Problem details: Reproduce the article below on New Zealand's budget cuts in full, word for word.

Document text:
Cutting Budgets Won’t Fix New Zealand’s Economy | The Jackal

27 May 2025

Cutting Budgets Won’t Fix New Zealand’s Economy

Finance Minister Nicola Willis has sold New Zealand a shiny austerity package, wrapped in promises of fiscal prudence and surplus dreams. Her latest move, a $1.1 billion budget cut for 2025, which has been spun as the tough medicine needed to cure our economic woes. But let’s cut through the spin: this isn’t a cure; it’s a poison pill. Willis’ austerity obsession is dragging New Zealand deeper into recession, and the evidence is stacking up like unpaid bills. Treasury’s downgraded GDP growth forecasts and a $6 billion borrowing hike expose the cracks in her strategy, while her government’s mismanagement, like the Kiwirail ferry debacle, makes you wonder if the coalition of chaos even has a calculator at all?

Data extract:
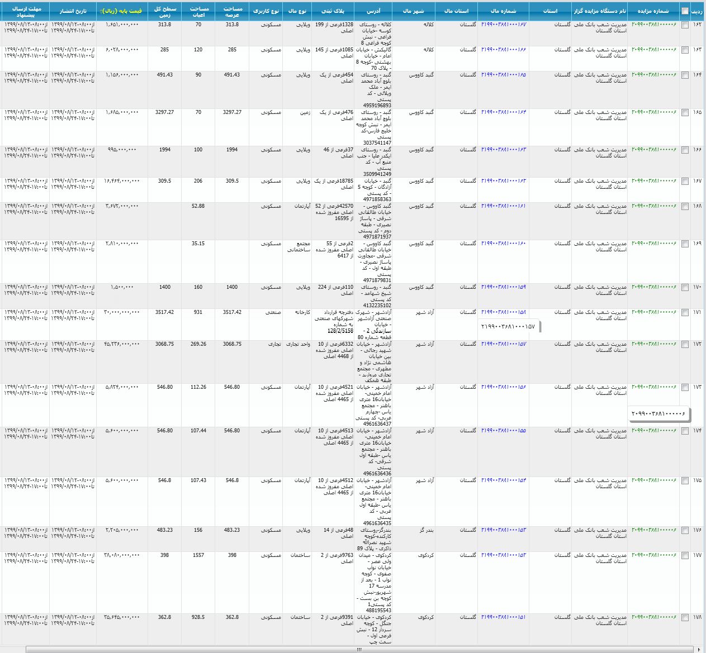Click the green auction number link in row ۱۷۶

pos(654,530)
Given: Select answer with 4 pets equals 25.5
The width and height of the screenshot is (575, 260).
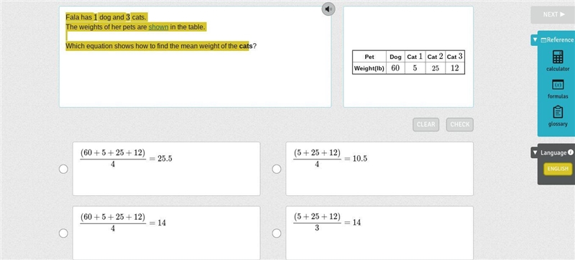Looking at the screenshot, I should 63,169.
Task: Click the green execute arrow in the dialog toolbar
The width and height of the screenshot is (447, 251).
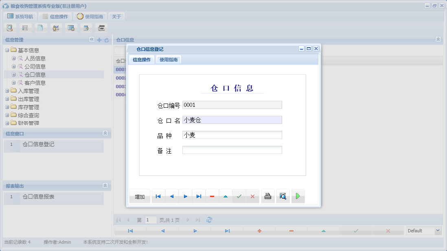Action: (298, 196)
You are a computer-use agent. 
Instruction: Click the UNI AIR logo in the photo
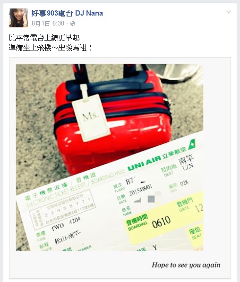point(144,163)
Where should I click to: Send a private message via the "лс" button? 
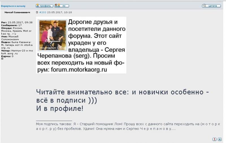tap(61, 6)
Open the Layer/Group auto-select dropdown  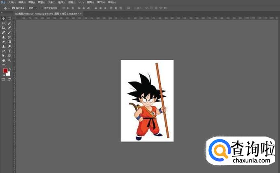tap(33, 8)
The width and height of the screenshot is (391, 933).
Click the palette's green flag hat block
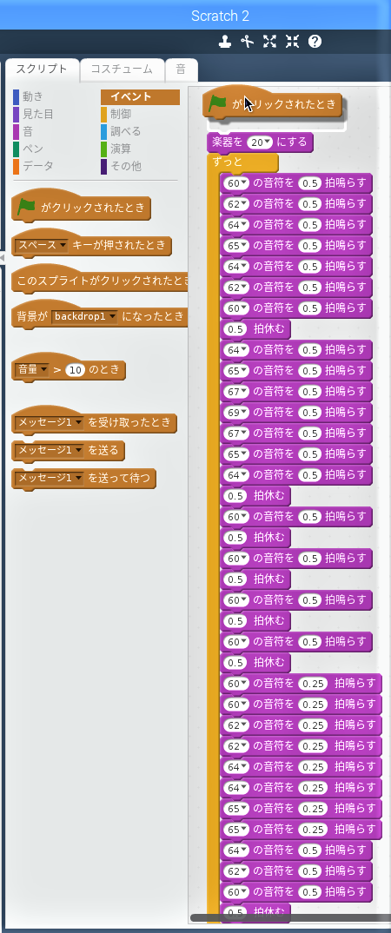coord(81,208)
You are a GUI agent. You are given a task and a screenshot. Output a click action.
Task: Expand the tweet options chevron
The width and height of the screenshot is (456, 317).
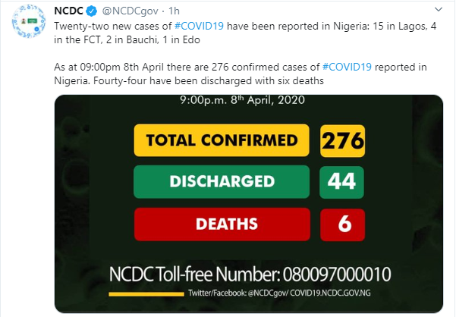point(439,10)
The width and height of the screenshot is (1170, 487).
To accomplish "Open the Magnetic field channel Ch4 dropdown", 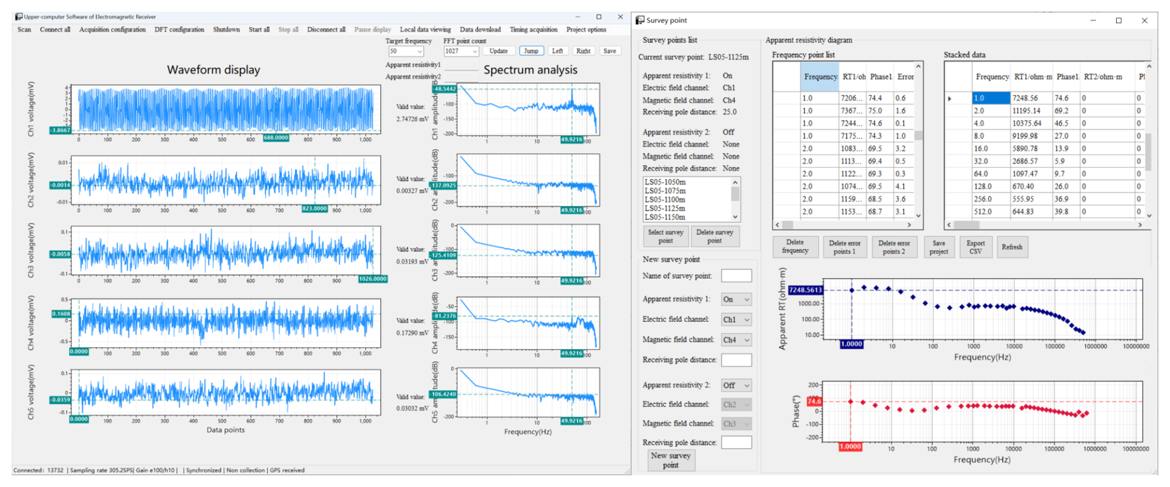I will 736,340.
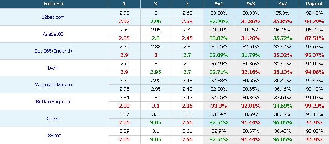329x144 pixels.
Task: Click the Bet 365(England) link
Action: tap(53, 51)
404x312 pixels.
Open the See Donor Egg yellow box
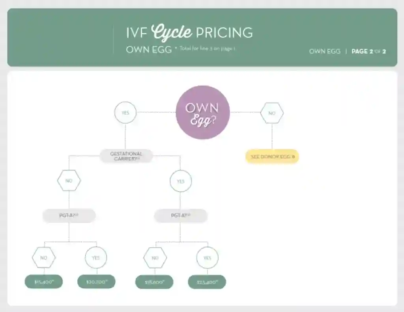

Expected answer:
Cutting Budgets Won’t Fix New Zealand’s Economy | The Jackal

27 May 2025

Cutting Budgets Won’t Fix New Zealand’s Economy

Finance Minister Nicola Willis has sold New Zealand a shiny austerity package, wrapped in promises of fiscal prudence and surplus dreams. Her latest move, a $1.1 billion budget cut for 2025, which has been spun as the tough medicine needed to cure our economic woes. But let’s cut through the spin: this isn’t a cure; it’s a poison pill. Willis’ austerity obsession is dragging New Zealand deeper into recession, and the evidence is stacking up like unpaid bills. Treasury’s downgraded GDP growth forecasts and a $6 billion borrowing hike expose the cracks in her strategy, while her government’s mismanagement, like the Kiwirail ferry debacle, makes you wonder if the coalition of chaos even has a calculator at all?